** TASK DIRECTIONS **
Each line of the data below containing "Given" needs to be listed.

** MATERIALS PROVIDED **

*** Begin section ***

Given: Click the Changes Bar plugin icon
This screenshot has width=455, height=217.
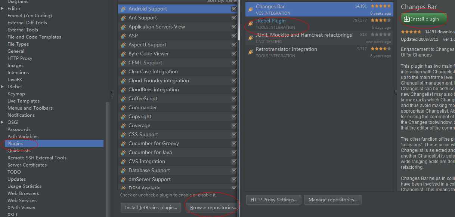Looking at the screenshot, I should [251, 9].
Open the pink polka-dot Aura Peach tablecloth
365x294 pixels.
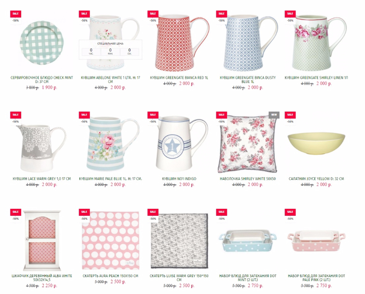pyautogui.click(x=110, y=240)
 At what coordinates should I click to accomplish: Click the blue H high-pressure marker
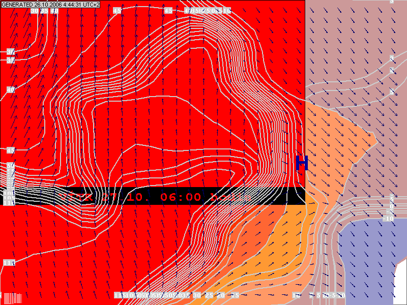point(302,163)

*** End section ***
*** Begin section ***

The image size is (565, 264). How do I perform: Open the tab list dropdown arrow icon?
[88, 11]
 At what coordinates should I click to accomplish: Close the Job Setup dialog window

*** End section ***
*** Begin section ***

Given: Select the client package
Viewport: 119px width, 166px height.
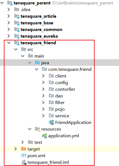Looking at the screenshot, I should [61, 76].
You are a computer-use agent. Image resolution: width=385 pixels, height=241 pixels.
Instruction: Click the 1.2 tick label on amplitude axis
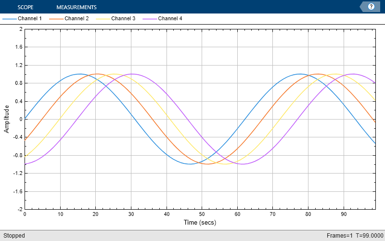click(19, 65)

*** End section ***

** SOLUTION TO THE EXERCISE **
Given: Click the Changes Bar plugin icon
Given: Select the client package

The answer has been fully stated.